Exercise prompt: Repeat exactly the lines from the first line of the records through the line containing "Task: Open the snapping", and nothing more.

Data:
_ _ _ _ _ _ _

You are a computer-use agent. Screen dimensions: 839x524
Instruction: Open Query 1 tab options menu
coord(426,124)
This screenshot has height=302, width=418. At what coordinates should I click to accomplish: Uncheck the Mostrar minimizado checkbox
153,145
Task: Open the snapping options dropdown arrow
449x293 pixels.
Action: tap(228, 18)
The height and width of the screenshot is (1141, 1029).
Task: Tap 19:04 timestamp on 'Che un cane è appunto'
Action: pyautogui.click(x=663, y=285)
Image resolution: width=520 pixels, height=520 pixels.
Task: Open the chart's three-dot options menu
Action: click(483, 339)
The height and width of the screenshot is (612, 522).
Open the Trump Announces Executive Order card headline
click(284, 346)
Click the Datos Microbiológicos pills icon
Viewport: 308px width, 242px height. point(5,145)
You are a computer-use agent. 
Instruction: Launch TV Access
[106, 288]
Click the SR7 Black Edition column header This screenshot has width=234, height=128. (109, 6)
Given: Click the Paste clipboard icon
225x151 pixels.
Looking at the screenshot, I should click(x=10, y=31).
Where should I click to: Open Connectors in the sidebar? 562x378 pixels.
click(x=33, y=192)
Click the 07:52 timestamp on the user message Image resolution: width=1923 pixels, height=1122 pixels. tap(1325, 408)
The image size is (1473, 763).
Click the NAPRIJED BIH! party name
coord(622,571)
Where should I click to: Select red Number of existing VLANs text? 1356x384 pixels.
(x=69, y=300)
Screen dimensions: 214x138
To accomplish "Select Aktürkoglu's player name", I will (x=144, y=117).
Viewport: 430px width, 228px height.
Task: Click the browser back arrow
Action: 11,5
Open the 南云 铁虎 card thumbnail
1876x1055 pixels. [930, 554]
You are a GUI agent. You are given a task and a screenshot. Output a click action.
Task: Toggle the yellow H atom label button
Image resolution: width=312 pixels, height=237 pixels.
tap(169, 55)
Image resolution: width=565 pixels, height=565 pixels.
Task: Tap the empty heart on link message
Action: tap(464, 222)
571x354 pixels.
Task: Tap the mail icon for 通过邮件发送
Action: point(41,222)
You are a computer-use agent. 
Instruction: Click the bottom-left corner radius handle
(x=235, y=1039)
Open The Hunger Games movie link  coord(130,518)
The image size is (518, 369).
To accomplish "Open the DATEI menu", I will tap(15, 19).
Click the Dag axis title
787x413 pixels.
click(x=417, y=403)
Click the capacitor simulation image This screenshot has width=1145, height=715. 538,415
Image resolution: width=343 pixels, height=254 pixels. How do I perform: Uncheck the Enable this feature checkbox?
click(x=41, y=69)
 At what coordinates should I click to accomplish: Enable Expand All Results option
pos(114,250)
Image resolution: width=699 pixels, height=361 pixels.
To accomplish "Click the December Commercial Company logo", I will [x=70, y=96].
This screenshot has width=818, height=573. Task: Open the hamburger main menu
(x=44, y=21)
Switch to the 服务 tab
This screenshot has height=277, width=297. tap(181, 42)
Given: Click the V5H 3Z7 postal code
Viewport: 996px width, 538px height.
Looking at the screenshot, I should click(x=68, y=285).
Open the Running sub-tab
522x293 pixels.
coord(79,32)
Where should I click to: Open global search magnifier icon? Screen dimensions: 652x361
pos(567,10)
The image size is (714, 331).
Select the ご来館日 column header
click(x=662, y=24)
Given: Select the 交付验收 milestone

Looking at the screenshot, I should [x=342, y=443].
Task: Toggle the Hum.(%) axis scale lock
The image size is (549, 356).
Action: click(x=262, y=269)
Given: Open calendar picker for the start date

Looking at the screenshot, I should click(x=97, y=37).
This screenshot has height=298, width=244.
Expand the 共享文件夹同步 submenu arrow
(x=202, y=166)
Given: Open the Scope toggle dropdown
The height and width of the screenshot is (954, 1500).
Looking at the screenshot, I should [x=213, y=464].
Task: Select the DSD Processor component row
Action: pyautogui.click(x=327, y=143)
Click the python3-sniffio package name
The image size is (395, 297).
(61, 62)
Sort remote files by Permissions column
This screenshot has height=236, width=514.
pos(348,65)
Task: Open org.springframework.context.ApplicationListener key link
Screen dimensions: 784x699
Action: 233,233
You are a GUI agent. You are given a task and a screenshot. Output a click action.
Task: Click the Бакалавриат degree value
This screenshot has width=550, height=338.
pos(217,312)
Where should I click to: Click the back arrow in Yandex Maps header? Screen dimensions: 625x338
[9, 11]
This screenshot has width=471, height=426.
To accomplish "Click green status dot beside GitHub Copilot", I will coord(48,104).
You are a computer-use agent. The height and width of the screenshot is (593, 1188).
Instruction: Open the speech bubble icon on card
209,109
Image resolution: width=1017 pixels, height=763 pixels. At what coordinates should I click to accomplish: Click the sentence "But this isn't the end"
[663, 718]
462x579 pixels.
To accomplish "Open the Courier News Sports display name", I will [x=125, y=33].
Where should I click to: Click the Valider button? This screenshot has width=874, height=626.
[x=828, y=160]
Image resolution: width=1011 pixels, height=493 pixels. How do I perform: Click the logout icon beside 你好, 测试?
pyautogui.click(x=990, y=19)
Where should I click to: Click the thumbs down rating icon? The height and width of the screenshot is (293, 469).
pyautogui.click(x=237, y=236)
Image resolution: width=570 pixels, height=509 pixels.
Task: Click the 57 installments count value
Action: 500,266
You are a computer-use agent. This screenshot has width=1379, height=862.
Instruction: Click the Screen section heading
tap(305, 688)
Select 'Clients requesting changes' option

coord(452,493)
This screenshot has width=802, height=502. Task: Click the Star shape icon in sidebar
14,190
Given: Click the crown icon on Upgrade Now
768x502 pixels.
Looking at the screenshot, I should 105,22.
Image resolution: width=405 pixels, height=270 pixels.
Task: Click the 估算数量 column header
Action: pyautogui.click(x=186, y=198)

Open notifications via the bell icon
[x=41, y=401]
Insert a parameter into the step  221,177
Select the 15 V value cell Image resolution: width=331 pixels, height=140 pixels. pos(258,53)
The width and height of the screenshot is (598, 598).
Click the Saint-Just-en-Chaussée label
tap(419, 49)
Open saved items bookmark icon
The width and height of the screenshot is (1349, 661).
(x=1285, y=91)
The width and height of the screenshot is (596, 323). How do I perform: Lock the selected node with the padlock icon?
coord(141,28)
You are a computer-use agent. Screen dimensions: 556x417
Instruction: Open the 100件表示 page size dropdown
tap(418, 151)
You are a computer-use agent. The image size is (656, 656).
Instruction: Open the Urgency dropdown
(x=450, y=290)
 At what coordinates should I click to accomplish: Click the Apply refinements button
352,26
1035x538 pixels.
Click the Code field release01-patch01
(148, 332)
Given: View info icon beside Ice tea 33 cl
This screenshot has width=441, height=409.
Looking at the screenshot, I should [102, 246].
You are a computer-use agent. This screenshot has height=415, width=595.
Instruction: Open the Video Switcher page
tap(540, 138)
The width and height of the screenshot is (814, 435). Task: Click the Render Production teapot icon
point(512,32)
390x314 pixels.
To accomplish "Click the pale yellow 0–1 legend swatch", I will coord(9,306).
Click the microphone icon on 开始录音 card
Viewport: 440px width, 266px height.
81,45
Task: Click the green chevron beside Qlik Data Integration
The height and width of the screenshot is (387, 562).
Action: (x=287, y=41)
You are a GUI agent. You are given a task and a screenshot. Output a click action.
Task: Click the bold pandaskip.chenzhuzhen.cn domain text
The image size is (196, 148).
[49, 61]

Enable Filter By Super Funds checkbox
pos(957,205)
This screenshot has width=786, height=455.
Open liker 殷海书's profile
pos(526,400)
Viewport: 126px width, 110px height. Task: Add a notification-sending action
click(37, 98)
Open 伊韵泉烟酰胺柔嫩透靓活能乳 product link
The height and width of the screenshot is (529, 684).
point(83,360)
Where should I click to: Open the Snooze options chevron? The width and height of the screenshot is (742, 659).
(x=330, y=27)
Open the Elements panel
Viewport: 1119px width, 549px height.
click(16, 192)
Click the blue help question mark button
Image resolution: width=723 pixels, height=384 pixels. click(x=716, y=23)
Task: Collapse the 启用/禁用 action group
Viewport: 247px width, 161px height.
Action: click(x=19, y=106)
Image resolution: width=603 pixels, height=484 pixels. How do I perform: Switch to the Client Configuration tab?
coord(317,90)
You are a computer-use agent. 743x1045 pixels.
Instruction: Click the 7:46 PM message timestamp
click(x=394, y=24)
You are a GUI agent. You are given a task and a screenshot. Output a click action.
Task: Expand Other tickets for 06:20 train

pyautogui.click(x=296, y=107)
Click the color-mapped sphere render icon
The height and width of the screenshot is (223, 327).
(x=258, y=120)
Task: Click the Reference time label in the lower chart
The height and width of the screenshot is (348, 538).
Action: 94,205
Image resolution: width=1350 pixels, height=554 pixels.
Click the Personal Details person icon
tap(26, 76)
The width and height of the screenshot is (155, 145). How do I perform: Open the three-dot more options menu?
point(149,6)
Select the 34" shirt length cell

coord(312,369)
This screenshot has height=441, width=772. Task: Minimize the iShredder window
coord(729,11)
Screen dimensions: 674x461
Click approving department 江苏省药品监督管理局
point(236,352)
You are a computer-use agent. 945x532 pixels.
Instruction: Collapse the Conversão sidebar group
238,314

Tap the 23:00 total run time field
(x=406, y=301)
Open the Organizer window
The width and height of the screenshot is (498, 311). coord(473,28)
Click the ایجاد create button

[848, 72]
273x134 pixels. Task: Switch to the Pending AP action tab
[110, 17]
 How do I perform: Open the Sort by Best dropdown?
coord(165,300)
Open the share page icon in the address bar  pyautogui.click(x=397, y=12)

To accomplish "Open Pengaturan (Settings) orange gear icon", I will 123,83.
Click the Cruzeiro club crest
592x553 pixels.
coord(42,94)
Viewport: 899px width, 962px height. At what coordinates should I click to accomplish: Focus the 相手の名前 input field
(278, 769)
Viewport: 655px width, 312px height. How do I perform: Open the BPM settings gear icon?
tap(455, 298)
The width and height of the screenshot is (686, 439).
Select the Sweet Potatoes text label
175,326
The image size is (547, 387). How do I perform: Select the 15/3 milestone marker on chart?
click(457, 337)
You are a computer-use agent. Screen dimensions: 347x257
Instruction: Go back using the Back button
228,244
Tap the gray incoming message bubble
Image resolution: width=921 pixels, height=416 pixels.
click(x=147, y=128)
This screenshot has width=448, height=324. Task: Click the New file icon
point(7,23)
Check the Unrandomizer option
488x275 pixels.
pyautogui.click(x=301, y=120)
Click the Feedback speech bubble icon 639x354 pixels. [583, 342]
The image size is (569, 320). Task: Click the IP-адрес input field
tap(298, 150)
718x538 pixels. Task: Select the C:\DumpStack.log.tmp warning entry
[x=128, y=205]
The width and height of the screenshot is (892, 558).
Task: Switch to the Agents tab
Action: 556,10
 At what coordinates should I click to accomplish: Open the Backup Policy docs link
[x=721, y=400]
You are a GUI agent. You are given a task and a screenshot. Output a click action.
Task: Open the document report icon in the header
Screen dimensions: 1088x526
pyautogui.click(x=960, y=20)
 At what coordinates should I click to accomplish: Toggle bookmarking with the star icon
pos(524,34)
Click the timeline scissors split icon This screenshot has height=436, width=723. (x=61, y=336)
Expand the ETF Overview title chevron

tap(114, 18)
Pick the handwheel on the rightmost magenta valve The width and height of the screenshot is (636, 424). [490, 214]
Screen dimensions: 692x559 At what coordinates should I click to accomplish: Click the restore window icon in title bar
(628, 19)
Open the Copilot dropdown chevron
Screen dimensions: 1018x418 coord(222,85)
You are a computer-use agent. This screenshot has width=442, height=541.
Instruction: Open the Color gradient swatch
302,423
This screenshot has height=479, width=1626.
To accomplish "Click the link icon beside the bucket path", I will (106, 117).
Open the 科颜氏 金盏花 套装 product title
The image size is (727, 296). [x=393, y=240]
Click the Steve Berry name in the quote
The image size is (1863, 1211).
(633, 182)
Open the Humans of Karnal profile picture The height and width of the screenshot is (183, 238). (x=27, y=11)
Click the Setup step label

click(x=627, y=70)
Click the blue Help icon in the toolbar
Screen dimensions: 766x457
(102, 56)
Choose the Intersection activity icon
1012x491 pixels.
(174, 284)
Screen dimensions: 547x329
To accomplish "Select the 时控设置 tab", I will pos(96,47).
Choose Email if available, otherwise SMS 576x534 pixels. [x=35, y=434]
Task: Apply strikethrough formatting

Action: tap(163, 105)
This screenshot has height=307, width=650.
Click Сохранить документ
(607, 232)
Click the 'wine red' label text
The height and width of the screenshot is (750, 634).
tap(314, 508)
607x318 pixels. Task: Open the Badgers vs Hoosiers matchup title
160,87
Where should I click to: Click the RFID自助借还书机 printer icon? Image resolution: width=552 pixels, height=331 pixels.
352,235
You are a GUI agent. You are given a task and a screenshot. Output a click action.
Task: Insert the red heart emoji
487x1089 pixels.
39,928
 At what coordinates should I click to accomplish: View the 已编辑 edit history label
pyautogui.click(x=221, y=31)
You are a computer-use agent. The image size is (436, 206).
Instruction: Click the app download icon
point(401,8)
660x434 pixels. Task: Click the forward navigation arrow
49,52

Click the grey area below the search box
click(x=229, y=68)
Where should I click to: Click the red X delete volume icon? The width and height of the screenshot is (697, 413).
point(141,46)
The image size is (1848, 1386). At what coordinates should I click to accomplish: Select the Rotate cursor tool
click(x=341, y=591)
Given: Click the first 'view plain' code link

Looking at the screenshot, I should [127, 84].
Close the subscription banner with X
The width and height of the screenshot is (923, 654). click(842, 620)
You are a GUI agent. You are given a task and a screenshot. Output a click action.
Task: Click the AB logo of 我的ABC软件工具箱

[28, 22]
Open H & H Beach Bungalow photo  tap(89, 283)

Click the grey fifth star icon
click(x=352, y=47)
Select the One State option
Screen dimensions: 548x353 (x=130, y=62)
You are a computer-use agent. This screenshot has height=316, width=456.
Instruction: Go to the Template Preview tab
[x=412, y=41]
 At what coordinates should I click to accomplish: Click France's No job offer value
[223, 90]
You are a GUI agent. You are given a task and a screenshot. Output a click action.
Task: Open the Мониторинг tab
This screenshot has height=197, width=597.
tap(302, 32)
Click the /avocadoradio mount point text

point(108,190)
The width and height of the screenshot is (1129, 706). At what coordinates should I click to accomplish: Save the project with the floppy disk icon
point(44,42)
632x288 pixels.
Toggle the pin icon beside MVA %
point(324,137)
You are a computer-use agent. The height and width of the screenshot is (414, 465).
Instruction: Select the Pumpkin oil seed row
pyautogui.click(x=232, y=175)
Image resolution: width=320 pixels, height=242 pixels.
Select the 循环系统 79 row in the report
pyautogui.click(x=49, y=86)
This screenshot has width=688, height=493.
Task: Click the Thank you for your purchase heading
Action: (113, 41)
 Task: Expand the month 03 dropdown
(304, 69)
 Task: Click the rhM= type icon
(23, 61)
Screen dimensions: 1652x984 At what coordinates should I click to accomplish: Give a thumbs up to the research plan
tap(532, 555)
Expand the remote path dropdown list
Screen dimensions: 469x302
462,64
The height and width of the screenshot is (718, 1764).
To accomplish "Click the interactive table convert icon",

_ _ _ _ _ _ _

Solution for this exercise:
You are a computer-use agent. Screen dimensions: 839x524
Instruction: Open Query 1 tab options menu
coord(426,124)
This screenshot has height=302, width=418. At what coordinates should I click to accomplish: Uncheck the Mostrar minimizado checkbox
153,145
Task: Open the snapping options dropdown arrow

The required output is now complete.